In the Ryder Cup of 1983, he played one of the greatest bunker shots of all time. In his match with Fuzzy Zoeller at PGA National in Palm Beach Gardens, Florida, he hit his drive on the 18th into rough. His recovery managed only to find a bunker that was meant to penalise the drive. The ball was in the face of a steep bunker and he had 245 yards to reach the green.

To everyone's amazement, he pulled out a three-wood and found the edge of the green.

"He does that sort of thing all the time, don't make the mistake of believing that it is luck," remarked Raymond Floyd.

In his heyday, Seve was the best. He won five Majors, and accumulated 88 professional titles worldwide. He was on World Cup and Ryder Cup winning teams. As Ben Crenshaw observed, "Seve's got shots people don't even know about . . . he's the most talented, innovative shot-maker we have in golf."

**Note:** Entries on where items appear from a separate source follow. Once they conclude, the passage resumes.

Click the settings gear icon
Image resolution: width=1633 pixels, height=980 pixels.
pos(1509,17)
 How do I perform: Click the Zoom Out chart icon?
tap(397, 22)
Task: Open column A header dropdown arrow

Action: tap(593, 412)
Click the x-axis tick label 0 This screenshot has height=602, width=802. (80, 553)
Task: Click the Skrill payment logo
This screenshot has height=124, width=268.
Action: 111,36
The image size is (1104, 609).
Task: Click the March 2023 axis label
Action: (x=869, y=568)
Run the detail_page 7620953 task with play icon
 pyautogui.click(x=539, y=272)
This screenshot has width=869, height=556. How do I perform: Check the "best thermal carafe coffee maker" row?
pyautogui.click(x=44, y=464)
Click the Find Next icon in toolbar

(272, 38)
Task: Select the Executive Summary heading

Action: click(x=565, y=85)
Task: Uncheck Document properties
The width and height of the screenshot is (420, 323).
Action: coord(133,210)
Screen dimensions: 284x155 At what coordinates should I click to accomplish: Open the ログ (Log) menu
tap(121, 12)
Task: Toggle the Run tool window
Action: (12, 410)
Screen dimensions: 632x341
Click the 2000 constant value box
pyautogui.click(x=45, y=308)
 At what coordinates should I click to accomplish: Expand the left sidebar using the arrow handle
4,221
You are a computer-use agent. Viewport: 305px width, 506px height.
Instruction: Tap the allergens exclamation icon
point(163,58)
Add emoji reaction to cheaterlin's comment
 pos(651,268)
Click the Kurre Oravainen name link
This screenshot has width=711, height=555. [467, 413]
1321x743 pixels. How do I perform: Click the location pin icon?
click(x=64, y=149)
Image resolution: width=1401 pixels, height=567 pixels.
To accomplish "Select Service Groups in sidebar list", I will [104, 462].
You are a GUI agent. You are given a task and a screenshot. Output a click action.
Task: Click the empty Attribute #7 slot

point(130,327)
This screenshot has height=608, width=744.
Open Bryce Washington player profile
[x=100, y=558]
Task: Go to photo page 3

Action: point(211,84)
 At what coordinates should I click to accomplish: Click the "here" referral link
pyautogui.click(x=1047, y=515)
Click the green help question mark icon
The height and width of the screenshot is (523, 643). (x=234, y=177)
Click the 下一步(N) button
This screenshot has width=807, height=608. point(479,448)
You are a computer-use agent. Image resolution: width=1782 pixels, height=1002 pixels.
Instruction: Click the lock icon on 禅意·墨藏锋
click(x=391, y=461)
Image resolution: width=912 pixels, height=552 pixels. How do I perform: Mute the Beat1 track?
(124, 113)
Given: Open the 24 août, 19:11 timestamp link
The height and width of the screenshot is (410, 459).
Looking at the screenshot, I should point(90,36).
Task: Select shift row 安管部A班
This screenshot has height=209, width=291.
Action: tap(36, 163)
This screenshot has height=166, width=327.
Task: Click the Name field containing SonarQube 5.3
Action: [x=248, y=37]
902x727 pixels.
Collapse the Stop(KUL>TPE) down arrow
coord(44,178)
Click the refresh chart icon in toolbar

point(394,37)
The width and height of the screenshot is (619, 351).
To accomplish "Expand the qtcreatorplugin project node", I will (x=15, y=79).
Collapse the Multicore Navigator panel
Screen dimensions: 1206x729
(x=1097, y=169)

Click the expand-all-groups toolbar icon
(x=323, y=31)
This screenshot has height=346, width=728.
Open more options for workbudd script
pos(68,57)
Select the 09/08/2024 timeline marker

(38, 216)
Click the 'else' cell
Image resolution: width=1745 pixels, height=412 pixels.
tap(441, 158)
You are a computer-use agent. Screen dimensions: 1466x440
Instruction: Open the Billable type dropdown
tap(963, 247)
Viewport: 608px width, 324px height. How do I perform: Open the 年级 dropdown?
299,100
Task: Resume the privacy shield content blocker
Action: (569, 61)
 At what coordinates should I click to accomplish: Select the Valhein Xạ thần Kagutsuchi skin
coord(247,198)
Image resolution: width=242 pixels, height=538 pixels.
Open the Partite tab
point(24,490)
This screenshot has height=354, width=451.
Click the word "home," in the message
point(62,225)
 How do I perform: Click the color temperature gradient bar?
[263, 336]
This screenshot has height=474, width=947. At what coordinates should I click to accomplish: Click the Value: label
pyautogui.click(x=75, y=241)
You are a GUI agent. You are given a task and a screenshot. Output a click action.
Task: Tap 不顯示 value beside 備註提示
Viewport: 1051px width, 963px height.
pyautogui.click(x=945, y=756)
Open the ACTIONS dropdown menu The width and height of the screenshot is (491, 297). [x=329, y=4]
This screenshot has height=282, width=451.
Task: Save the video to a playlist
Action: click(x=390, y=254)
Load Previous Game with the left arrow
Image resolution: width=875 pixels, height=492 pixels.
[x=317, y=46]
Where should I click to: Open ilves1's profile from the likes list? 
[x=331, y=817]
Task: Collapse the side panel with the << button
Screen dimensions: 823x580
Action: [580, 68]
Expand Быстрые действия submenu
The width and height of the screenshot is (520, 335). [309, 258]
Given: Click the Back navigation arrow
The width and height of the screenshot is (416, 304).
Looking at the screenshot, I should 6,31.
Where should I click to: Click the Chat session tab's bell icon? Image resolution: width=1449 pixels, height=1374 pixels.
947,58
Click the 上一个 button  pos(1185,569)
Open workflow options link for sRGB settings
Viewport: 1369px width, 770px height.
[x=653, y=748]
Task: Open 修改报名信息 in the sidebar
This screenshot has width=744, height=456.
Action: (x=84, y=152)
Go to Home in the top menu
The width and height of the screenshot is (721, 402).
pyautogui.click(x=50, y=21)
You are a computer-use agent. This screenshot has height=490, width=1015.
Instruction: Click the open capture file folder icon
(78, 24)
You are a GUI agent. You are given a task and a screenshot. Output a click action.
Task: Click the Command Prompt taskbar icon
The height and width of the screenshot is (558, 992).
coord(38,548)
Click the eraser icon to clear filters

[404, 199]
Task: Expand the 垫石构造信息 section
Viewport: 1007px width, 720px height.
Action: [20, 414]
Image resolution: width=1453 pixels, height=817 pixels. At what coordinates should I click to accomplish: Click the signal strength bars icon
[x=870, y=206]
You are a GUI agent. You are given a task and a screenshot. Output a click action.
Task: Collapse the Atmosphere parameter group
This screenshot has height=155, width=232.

Ballesteros was a man who loved to be in control, and when his swing went, he wasn't. "When I was playing good," he was to remark, "I knew I was in control. I was in control of the galleries, of the golf courses, even the other players. I knew I would win and winning was enough. I did not celebrate when I won and I never have. The winning was always enough and the celebration was the feeling of controlling everything around me. There was never any big meal. There was no wine. I had to be ready for the next week. I have only been drunk twice in my life and that was at Christmas. I hated it. I was out of control."

These days, his swing is not his. He stands over the ball, and everything looks as perfect as it always was. But he is not in control, and who knows if he ever will be again?

Maybe it is time to stop tormenting himself, and let everyone live with the memories.